• _Selected passage_

------------

# Threaded rod through table top



## Lodewijk (Jan 17, 2017)

Hi there everyone,

I am new to this forum, and this is my first post.
I would like to ask some advise:

I am building a study desk. The top (and desk) will be made from Teak (actually a local species from Southern Africa, known as Kiaat). The top is 1.9m x 1.0m x 40mm (approx. 75" x 39" x 1.5"). The top is made up of 4 planks, each approximately 250mm (approx. 10") wide. What I have done is that I drilled 16mm (approx. 5/8") holes through the planks, and installed M12 (approx. 1/2") threaded rod across the width of the top. The threaded rods are therefore slightly shorter than 1.0m (39"). I glued the planks together, put the threaded rods through all 4 planks, put nuts and washers both sides, and tightened the nuts well. Afterwards I clamped the top, using bar clamps and cauls, and let it dry. The nuts and washers sit in a counter bored hole and I have plugged the hole, so the nuts are not visible / accessible. The top will then sit on a sub frame which is 20mm (approx. 4/3") thick. The sub frame will be flat, so not like an apron working about its strong axis. I am planning on bolting the top to the sub frame using M8 wood inserts, and slotted holes in the subframe.

I am wondering about the possible downsides in terms of durability, to what I have done. Does anybody have any experience with this sort of thing? What are the pros and cons?

I attach a few pictures to hopefuly give a better idea of what I've done.


----------



## HerbC (Jul 28, 2010)

The wood is going to "move" across the width of the panel due to seasonal changes in environmental humidity. If it shrinks it probably won't cause much of an issue. If it tries to expand you will probably see damage eventually.

Good luck!

Herb


----------



## papadan (Mar 6, 2009)

Your threaded rods serve no purpose except to restrict wood expansion. I would remove them and reseal the holes on the edges.


----------



## johnstoneb (Jun 14, 2012)

------------

• _Written task_
Edit the forum thread about threaded rod through a table top: write it out again starting with "I am wondering" and going on through "what I've done.", with "durability" changed to "long-term stability".

• _Extracted entries_
------------

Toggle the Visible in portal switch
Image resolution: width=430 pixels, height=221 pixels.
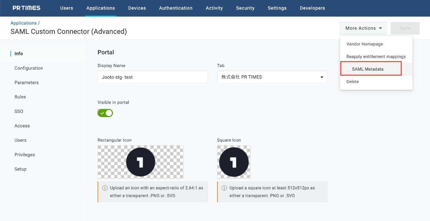[x=105, y=113]
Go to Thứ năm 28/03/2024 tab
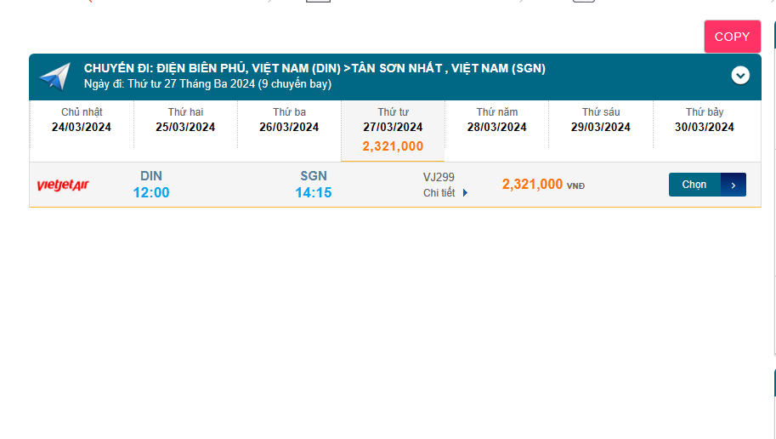This screenshot has height=439, width=776. pyautogui.click(x=496, y=120)
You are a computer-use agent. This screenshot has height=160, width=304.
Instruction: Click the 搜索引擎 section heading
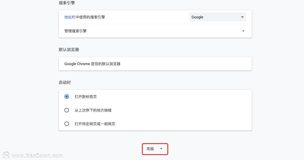67,3
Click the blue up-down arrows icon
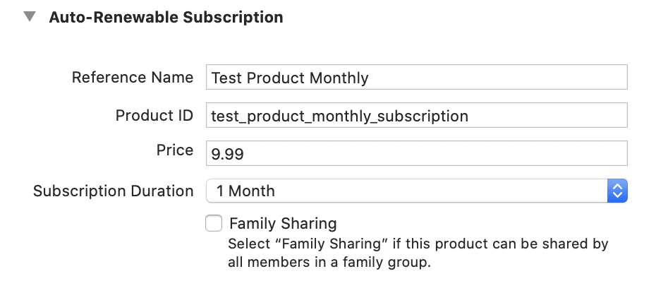Screen dimensions: 656x305 [617, 191]
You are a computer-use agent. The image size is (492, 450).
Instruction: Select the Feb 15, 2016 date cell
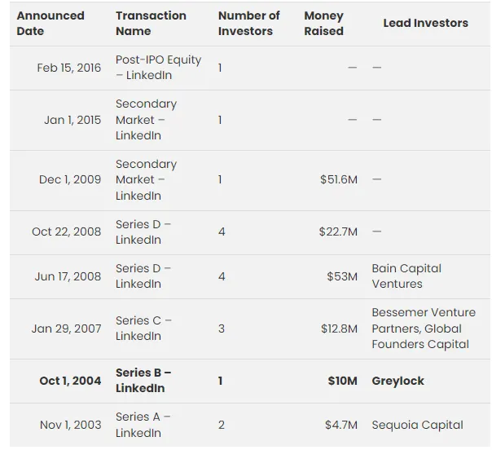69,68
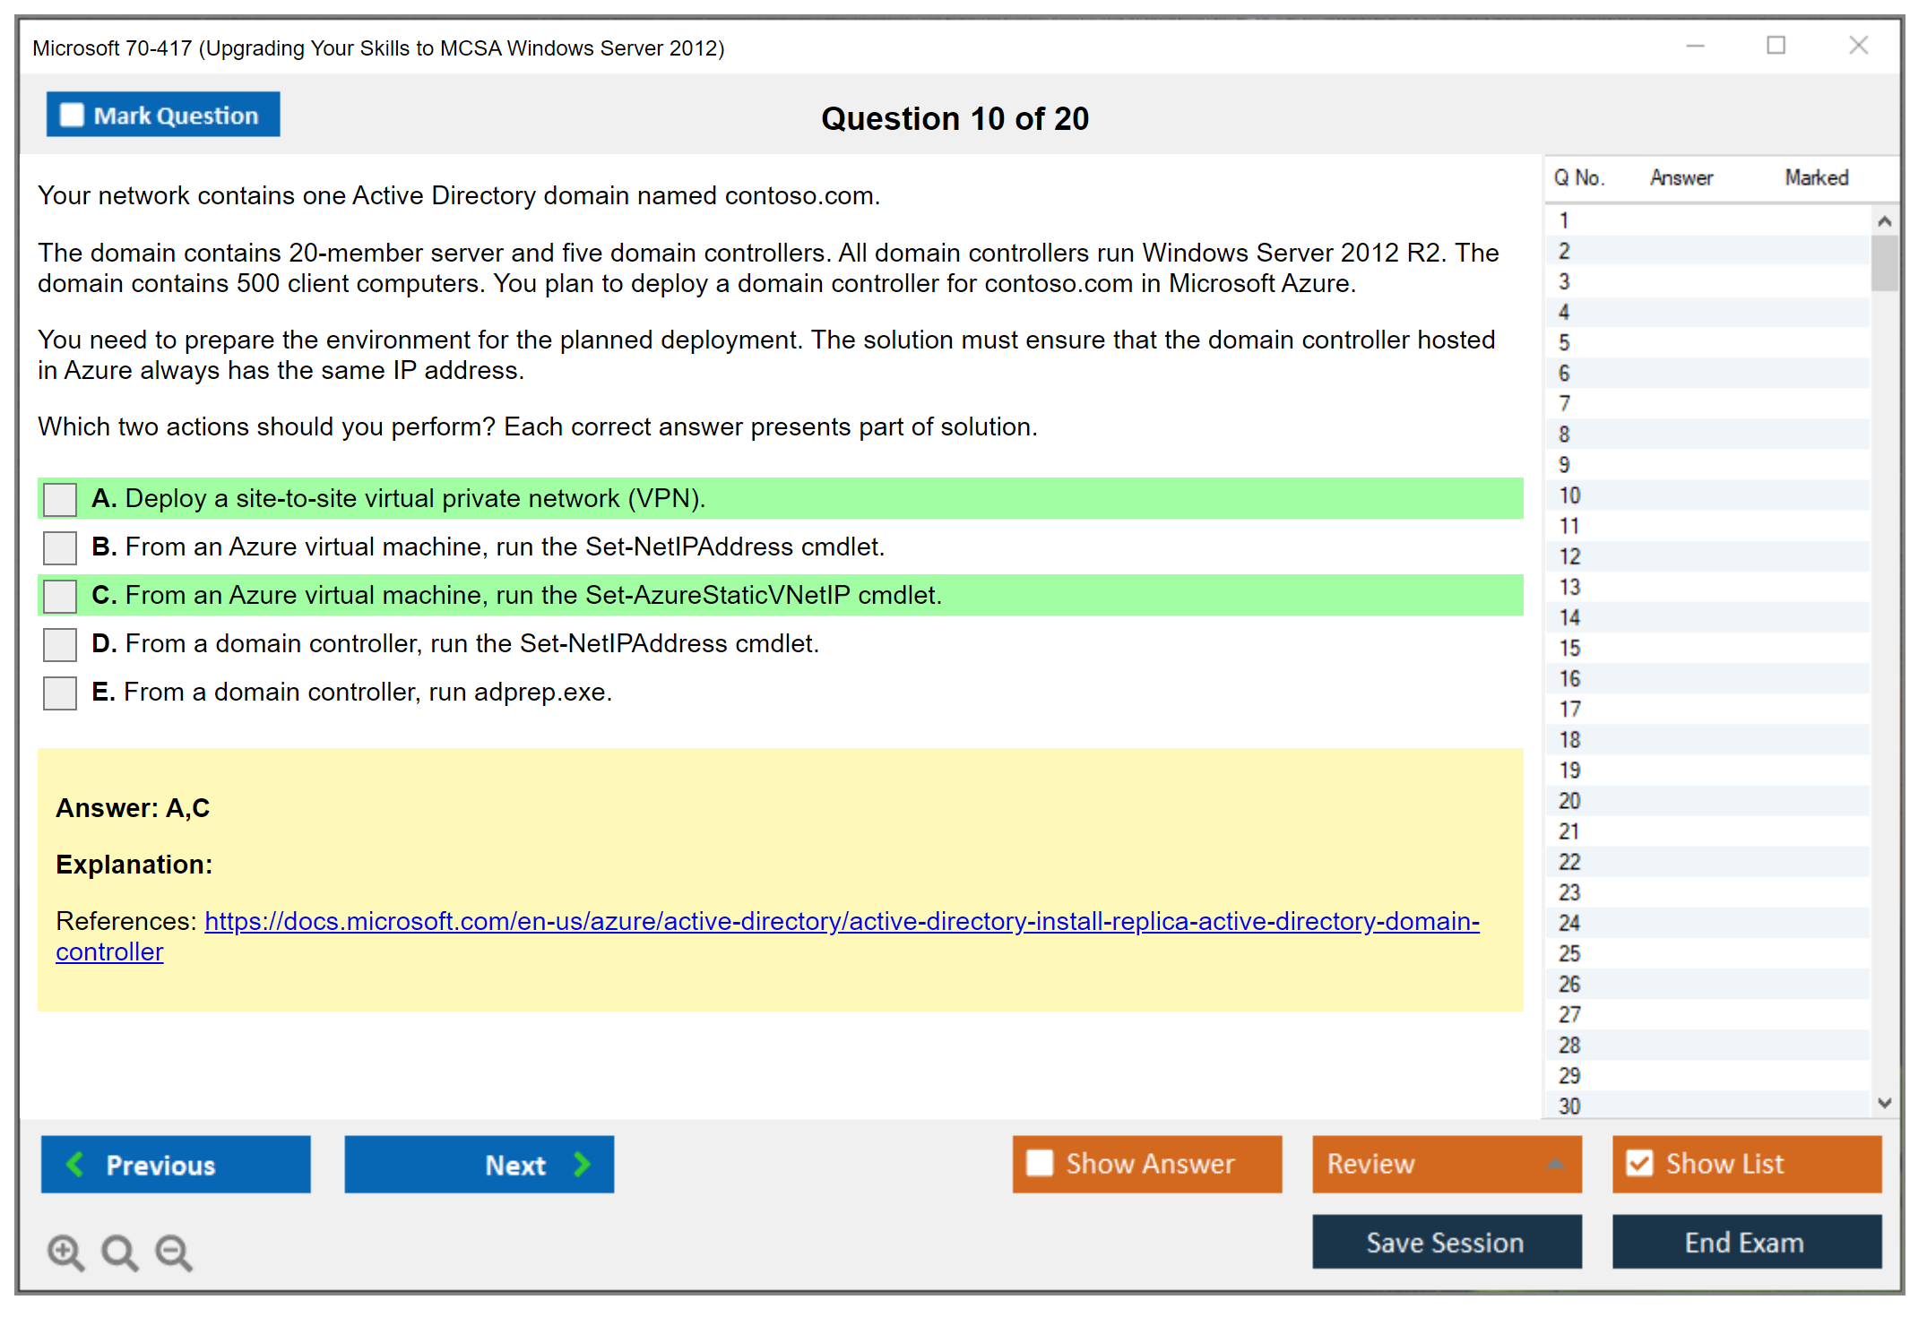
Task: Select question 15 in the list
Action: (1569, 648)
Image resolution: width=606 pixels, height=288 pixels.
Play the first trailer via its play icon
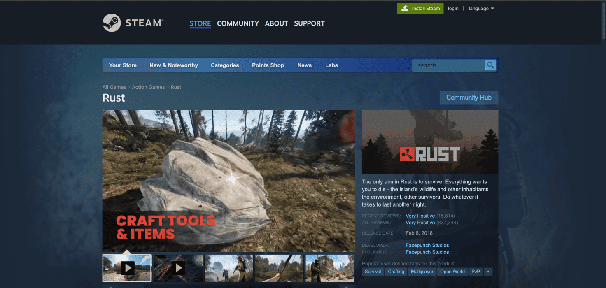pyautogui.click(x=127, y=268)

------------

• _Full response_
I am wondering about the possible downsides in terms of long-term stability, to what I have done. Does anybody have any experience with this sort of thing? What are the pros and cons?

I attach a few pictures to hopefuly give a better idea of what I've done.